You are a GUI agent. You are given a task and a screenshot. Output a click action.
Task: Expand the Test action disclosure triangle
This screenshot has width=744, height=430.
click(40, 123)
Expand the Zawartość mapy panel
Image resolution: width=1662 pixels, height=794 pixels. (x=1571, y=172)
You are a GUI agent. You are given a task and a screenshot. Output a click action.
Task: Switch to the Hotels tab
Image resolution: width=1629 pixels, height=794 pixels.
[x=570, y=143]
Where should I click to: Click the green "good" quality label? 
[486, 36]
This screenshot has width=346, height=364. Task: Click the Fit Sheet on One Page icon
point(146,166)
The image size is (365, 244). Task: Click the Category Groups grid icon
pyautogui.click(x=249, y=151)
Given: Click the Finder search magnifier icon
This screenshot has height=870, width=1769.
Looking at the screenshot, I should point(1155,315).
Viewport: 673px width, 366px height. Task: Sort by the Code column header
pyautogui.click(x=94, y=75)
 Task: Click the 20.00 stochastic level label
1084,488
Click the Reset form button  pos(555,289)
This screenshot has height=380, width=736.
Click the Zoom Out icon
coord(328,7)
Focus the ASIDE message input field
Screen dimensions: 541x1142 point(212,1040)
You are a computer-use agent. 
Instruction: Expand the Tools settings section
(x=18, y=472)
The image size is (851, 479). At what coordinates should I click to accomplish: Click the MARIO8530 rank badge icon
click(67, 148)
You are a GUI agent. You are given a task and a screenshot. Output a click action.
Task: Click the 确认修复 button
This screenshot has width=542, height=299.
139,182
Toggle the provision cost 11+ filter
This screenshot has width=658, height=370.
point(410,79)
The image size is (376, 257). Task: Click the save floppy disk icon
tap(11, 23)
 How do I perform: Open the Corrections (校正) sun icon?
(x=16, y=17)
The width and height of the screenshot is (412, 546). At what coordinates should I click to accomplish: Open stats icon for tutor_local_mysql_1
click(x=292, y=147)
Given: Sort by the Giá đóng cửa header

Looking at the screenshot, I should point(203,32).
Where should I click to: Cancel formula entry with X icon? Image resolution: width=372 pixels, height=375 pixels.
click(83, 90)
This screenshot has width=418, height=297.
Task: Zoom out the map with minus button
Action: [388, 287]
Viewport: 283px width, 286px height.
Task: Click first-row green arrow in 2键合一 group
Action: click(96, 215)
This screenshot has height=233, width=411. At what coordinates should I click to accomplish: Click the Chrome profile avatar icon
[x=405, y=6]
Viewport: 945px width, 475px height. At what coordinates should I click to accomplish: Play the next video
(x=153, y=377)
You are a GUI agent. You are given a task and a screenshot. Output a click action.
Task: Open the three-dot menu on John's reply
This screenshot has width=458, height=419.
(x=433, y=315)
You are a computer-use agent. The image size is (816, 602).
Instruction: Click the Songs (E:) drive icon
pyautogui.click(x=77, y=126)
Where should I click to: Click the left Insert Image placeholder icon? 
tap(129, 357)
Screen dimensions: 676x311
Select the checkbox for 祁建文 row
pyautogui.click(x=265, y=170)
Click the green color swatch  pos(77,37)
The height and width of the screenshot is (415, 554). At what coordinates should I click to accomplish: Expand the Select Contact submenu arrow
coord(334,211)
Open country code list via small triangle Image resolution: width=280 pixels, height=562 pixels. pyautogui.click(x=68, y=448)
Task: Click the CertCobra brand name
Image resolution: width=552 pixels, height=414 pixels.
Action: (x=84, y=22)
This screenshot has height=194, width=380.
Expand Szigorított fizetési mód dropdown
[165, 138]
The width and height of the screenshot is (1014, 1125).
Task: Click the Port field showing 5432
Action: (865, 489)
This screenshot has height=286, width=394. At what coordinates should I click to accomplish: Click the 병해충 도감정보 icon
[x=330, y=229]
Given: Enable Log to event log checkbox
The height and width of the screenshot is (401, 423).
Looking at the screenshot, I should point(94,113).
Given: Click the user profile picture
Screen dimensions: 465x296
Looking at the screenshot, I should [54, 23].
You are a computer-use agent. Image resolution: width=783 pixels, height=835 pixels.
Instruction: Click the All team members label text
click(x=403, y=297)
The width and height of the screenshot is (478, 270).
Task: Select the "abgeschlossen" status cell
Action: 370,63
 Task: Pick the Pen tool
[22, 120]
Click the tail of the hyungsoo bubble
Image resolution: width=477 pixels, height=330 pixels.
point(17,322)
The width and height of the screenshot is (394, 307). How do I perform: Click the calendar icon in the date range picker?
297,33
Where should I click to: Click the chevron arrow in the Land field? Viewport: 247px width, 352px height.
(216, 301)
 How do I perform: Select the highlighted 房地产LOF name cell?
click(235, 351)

------------------------------------------------

Task to carry out:
Could you please find every line of the listing above holding the string "triangle" and copy it?

Answer for this exercise:
Task: Expand the Test action disclosure triangle
Open country code list via small triangle Image resolution: width=280 pixels, height=562 pixels. pyautogui.click(x=68, y=448)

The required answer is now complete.